Earlier this week, my hates-to-ask-for-help fifth grader came to me with her math book. As much as it pained her to admit (wonder where she gets that), she was struggling to understand her current unit. She’s a sharp kid, so I knew that once she fully understood the concept at hand, she’d take right off. The key was finding the right explanation to unlock it for her. Given my passion for finding the right words, this should have been right up my alley.

The task at hand was solving for variables in algebraic equations. 2x+4=10 kind of stuff. Overall, not too tough. Imagine my surprise when all of my logical explanations were met with frustration and indignance. She just didn’t get it, and I wasn’t helping. My own frustration level grew right alongside hers.

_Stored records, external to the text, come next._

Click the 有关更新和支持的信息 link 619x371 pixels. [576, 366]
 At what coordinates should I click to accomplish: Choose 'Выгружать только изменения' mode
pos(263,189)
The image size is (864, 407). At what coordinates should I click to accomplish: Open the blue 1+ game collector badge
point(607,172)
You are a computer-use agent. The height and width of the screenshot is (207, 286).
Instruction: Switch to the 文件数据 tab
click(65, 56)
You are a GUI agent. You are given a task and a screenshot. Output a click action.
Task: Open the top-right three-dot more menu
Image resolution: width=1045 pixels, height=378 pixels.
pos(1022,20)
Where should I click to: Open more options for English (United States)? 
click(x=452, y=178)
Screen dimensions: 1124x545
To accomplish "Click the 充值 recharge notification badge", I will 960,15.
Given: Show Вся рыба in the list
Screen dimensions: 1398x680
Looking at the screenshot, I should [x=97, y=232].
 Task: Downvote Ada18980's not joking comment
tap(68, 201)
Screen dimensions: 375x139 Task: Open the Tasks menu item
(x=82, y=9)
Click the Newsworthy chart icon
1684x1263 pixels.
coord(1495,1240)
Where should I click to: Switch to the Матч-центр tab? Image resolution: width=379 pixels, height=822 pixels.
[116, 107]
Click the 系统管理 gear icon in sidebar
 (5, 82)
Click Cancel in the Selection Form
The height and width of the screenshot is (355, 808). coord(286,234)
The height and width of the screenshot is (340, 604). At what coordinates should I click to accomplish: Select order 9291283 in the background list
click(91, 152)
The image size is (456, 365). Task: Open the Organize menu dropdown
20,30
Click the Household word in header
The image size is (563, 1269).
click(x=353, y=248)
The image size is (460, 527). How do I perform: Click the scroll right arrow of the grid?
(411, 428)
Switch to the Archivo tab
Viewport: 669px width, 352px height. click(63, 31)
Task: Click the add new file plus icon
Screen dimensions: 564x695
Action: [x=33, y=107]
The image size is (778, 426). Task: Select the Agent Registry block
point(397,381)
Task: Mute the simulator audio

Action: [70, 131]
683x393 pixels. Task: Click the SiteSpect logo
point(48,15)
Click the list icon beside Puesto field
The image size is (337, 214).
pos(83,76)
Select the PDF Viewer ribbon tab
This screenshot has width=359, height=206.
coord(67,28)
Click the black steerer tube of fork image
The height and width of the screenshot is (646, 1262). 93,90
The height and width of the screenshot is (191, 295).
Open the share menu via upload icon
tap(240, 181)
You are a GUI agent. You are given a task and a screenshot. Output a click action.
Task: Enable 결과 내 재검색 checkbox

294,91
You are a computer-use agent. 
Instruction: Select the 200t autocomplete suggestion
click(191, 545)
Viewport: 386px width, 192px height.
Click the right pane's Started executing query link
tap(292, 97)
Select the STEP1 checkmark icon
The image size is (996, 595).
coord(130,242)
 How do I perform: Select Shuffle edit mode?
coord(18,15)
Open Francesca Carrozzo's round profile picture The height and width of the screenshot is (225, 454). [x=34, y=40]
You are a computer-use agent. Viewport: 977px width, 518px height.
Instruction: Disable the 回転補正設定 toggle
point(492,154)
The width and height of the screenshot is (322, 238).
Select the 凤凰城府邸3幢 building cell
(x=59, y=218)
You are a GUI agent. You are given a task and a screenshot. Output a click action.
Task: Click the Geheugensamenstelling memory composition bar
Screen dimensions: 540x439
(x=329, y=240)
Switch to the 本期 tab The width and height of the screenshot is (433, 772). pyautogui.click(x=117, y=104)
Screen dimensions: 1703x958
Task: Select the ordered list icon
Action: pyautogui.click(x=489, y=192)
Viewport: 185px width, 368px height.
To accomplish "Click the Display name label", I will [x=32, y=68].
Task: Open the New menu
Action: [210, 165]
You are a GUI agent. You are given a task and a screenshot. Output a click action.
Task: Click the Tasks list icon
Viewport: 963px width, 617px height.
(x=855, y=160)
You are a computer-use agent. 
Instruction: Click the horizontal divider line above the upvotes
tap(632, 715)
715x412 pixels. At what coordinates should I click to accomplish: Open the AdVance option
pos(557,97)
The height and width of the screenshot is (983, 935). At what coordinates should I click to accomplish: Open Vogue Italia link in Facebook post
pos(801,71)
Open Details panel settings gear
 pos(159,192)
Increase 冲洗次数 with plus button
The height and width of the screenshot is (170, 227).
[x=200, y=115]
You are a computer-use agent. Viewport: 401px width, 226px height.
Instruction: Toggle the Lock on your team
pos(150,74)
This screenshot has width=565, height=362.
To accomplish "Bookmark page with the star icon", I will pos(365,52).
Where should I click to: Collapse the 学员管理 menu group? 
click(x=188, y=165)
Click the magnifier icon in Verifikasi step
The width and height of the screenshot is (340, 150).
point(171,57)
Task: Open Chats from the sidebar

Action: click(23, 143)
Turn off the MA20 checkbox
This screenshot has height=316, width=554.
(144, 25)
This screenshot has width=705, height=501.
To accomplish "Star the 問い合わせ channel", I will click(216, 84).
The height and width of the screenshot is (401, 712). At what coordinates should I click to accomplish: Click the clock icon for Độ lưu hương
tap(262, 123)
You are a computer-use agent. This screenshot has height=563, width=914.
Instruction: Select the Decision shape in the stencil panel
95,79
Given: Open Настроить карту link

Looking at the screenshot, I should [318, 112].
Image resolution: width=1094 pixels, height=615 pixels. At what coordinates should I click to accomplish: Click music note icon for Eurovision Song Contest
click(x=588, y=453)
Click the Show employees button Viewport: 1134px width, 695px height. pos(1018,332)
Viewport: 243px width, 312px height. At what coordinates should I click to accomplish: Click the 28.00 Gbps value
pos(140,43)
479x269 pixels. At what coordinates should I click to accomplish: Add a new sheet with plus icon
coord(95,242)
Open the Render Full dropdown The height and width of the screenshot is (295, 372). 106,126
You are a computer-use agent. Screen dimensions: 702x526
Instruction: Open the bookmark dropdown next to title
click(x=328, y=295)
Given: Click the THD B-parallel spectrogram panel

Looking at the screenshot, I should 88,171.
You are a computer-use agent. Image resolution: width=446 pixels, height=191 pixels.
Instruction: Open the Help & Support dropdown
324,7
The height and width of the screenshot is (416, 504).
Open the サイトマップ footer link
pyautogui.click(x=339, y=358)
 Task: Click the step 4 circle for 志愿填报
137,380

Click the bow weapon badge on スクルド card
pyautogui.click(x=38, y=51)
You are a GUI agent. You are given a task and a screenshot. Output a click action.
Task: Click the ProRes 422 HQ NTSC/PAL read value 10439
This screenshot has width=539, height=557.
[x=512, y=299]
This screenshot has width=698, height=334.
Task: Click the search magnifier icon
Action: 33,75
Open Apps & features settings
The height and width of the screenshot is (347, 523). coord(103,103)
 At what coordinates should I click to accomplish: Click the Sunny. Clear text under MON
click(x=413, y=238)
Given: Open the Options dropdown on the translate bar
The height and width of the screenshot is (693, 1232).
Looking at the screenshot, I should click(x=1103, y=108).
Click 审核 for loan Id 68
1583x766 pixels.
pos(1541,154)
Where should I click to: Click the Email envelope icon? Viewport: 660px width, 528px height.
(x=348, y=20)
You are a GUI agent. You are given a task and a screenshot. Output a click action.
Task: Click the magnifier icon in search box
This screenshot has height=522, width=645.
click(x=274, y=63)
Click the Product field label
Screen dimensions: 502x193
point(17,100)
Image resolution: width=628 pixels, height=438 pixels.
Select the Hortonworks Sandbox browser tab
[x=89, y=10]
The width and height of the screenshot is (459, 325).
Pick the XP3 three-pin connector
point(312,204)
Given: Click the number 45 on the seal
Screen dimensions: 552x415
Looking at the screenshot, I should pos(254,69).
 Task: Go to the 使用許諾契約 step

Finally I realized that I just wasn’t speaking a language she understood. Doing the opposite operation, isolating the variable, and even “move it all to the other side” meant nothing to her. I quickly gained a heap of respect for her teacher, who has to navigate her way through teaching algebra to elementary schoolers by creating a new language. The otherwise common terms in the field just don’t work for kids that age.

Through trial and error, we both figured it out–I the language and she the homework. Once the equal sign became a balance, she understood that in order for the problem to stay in balance–or for the scale to stay even–anything we did on one side, we had to do on the other. Then it became simply a matter of moving pieces around until the x was all by itself. Whew!

It’s funny how lessons in communicating can come from any direction. With as much thought as I’ve given to speaking the other person’s language, I’m still amazed at the times when it takes me by surprise, particularly when it happens at home.